親鸞聖人のご苦労なかりせば……
 

 浄土真宗の報恩講・降誕会

念仏称えて助かるのか 〜御正忌の章(3)

「それ、人間に流布して、皆人の心得たる通は、何の分別もなく、口にただ称名ばかりを称えたらば、極楽に往生すべきように思えり。それはおおきに覚束なき次第なり。他力の信心を取るというも別の事にはあらず。『南無阿弥陀仏』の六の字の意を、よく知りたるをもって信心決定すとはいうなり」

(大意)
「世間に広く思われているには、何のわきまえもなく、南無阿弥陀仏と念仏を称えてさえおれば、極楽往生できる、というものである。それは大きな間違いである。
 他力の信心といっても、ほかのことではない。南無阿弥陀仏の六字と一体になったことを 信心決定というのだ」

 阿弥陀如来の本願に救い摂られ、往生極楽を果たすにはどうすればよいか。
「当流には信心の方をもって先とせられたる、その故を知らずは徒事なり」
とあった通り、「信心」一つで、往生できるか否かが決まるのです。「信心決定」「信心獲得(獲信)」も同じことです。

 ところが、
「念仏さえ称えていれば、極楽へ連れていってくださるのが弥陀の本願」
と誤っている人が多いので、蓮如上人は、
「念仏どれだけ称えても、それで助かるのではないぞ。信心決定しなければ助からんぞ」
と警鐘乱打なされたのです。

「すべての人を、絶対の幸福に助ける」
という誓願を果たされるため、阿弥陀如来は、「南無阿弥陀仏」の六字の「名号」をつくられました。名号には、すべての人の無明の闇を破し、本当の幸せにする働きがあります。
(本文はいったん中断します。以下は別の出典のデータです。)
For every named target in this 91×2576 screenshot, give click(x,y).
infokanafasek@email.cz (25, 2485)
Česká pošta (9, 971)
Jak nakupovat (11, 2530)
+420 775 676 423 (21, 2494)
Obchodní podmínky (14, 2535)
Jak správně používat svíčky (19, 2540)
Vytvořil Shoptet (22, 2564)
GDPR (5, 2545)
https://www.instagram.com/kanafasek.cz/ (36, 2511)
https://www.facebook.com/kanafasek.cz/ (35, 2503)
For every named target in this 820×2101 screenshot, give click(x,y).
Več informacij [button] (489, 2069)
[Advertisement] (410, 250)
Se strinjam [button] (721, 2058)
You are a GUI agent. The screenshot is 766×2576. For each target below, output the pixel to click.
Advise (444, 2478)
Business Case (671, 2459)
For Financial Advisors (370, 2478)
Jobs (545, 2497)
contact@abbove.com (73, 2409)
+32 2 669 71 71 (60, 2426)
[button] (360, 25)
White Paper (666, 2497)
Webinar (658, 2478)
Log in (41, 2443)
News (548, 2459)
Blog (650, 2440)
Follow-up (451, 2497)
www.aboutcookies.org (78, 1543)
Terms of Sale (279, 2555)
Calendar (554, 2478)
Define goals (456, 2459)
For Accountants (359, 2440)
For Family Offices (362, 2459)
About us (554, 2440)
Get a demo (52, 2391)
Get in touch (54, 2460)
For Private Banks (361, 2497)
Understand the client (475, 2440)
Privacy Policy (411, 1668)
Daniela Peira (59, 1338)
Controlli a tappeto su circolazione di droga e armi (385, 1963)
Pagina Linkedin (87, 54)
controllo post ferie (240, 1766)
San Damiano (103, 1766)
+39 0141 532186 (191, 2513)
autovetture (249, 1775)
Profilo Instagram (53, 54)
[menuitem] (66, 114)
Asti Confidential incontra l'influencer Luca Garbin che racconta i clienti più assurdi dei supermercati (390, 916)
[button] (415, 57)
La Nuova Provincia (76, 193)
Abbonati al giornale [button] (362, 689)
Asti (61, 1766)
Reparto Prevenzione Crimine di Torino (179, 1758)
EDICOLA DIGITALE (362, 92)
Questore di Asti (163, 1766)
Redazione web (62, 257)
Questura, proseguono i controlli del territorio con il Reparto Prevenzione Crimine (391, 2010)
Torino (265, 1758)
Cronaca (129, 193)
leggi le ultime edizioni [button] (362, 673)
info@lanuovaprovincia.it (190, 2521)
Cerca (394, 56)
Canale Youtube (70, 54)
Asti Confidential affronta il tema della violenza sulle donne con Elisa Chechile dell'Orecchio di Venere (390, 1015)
 ちょうど、肉体の病苦をいやし、健康の喜びを与えてくれる良薬にたとえられます。阿弥陀如来はすでに、十劫という昔に、薬の調合を終えられました。

 せっかく完成された薬も、しかし、飲む人がなければ甲斐がありません。私たちが受け取らねば、名号六字は画餅に等しくなってしまいます。十方衆生に与えるために、阿弥陀如来がつくられたのですから。

 弥陀の本願を聞き開き、名号を受領したことを、「仏凡一体」といいます。「仏心と凡心が一体になる」という意味です。すべての人の苦悩を抜き、無上の安楽を与えてやりたいという仏心が、南無阿弥陀仏の名号となったのです。それが私たち凡夫の心と一体になるのです。

「一体」とは、一つになって離れられないものをいいます。炭に火がついたように、どこからが炭でどこからが火か、分けられません。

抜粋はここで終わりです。